Stored data entries
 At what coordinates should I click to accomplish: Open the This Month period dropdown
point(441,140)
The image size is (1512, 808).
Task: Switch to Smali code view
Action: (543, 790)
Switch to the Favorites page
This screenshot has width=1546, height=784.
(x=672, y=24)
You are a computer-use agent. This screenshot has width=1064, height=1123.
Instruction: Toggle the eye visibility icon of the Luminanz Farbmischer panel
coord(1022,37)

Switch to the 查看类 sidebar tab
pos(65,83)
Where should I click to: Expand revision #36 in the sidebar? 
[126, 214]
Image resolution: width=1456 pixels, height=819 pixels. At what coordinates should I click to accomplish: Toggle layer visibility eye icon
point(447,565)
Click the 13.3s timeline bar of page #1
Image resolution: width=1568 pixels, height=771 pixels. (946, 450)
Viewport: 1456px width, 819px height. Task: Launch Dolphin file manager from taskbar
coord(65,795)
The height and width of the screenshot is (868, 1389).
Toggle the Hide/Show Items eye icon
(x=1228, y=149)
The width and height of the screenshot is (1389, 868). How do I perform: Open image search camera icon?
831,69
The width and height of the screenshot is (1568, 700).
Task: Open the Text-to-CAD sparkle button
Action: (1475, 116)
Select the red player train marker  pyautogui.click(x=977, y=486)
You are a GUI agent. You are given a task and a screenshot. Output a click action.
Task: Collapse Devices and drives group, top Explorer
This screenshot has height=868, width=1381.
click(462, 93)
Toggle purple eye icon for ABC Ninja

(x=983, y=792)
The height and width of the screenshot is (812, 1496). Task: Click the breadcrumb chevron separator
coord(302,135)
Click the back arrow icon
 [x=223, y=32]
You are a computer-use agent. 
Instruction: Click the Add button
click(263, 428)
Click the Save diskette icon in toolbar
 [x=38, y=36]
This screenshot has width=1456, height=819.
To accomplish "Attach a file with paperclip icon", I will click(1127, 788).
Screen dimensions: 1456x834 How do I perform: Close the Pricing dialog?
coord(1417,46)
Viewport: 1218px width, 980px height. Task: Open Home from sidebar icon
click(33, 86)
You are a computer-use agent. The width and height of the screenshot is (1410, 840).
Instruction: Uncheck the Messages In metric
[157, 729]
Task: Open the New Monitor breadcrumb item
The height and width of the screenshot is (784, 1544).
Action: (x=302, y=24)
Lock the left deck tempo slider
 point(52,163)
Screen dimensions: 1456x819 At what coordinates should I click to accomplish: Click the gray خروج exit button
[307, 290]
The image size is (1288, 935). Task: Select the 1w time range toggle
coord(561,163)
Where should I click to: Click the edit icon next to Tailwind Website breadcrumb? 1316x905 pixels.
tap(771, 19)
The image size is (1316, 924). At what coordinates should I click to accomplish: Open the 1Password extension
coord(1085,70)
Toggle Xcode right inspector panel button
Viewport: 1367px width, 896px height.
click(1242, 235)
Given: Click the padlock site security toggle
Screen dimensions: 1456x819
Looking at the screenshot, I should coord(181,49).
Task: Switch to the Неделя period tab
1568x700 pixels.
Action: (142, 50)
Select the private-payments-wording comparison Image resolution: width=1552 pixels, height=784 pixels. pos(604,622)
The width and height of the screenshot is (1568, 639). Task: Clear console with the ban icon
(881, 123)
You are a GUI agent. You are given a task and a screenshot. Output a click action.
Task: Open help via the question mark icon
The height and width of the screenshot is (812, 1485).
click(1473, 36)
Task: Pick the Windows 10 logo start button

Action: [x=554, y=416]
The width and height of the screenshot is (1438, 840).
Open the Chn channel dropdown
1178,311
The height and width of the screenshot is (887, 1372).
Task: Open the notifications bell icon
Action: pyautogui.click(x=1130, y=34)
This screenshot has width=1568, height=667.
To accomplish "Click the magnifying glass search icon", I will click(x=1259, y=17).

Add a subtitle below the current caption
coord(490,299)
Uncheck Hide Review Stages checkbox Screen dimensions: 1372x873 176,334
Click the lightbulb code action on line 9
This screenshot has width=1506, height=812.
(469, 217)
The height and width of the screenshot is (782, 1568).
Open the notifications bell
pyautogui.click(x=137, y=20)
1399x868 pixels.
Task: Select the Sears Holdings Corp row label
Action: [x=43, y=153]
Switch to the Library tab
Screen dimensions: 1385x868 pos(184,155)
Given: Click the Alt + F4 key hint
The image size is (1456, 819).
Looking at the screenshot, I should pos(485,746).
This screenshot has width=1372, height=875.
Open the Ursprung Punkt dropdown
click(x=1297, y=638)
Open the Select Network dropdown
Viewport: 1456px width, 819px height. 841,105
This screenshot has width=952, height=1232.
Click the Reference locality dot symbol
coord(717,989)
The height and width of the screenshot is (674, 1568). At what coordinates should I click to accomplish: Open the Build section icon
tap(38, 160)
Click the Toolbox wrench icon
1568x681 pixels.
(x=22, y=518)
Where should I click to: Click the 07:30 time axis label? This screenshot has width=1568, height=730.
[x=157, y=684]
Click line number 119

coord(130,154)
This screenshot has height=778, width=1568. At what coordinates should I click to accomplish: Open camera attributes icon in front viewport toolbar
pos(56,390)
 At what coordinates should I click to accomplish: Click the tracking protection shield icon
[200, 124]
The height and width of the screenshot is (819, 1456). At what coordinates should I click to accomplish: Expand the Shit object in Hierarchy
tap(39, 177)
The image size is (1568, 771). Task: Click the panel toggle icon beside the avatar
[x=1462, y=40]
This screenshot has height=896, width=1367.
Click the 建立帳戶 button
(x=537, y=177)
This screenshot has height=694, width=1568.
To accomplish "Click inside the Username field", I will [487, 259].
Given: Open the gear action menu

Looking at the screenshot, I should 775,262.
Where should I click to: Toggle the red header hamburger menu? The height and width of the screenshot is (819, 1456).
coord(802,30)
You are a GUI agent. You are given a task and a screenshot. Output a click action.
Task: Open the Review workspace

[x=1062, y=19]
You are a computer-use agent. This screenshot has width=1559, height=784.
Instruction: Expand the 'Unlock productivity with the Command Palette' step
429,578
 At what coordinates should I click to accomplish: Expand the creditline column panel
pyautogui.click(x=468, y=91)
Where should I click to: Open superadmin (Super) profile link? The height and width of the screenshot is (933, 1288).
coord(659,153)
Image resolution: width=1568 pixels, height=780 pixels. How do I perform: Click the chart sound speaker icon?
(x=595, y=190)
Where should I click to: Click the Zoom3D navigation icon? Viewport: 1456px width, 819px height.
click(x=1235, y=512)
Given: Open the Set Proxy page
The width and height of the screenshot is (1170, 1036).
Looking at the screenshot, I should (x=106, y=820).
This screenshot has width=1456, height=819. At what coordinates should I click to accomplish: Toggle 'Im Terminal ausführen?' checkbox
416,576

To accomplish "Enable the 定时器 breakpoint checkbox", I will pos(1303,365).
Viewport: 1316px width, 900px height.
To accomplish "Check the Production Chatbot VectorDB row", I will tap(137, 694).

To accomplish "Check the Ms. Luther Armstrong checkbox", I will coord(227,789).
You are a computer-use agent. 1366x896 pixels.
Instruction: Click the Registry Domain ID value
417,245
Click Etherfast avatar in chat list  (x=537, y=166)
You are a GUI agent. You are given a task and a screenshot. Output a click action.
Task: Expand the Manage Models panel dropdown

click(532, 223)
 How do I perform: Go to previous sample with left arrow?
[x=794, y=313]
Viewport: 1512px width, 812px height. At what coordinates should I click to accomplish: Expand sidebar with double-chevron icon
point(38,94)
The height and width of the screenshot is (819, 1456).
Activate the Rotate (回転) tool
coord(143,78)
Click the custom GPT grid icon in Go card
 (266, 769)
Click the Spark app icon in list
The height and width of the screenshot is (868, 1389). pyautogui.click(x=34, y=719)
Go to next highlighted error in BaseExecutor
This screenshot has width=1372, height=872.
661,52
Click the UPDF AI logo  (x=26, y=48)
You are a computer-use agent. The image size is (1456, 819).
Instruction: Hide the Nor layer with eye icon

→ **AIM OF THE TASK**: Retype only this portion of the data above: the line containing "This screenshot has width=952, height=1232.", the line containing "has width=1559, height=784.", and all lines between them, exactly.

→ **SOLUTION BELOW**:
This screenshot has width=952, height=1232.
Click the Reference locality dot symbol
coord(717,989)
The height and width of the screenshot is (674, 1568). At what coordinates should I click to accomplish: Open the Build section icon
tap(38, 160)
Click the Toolbox wrench icon
1568x681 pixels.
(x=22, y=518)
Where should I click to: Click the 07:30 time axis label? This screenshot has width=1568, height=730.
[x=157, y=684]
Click line number 119

coord(130,154)
This screenshot has height=778, width=1568. At what coordinates should I click to accomplish: Open camera attributes icon in front viewport toolbar
pos(56,390)
 At what coordinates should I click to accomplish: Click the tracking protection shield icon
[200, 124]
The height and width of the screenshot is (819, 1456). At what coordinates should I click to accomplish: Expand the Shit object in Hierarchy
tap(39, 177)
The image size is (1568, 771). Task: Click the panel toggle icon beside the avatar
[x=1462, y=40]
This screenshot has height=896, width=1367.
Click the 建立帳戶 button
(x=537, y=177)
This screenshot has height=694, width=1568.
To accomplish "Click inside the Username field", I will [487, 259].
Given: Open the gear action menu

Looking at the screenshot, I should 775,262.
Where should I click to: Toggle the red header hamburger menu? The height and width of the screenshot is (819, 1456).
coord(802,30)
You are a GUI agent. You are given a task and a screenshot. Output a click action.
Task: Open the Review workspace

[x=1062, y=19]
You are a computer-use agent. This screenshot has width=1559, height=784.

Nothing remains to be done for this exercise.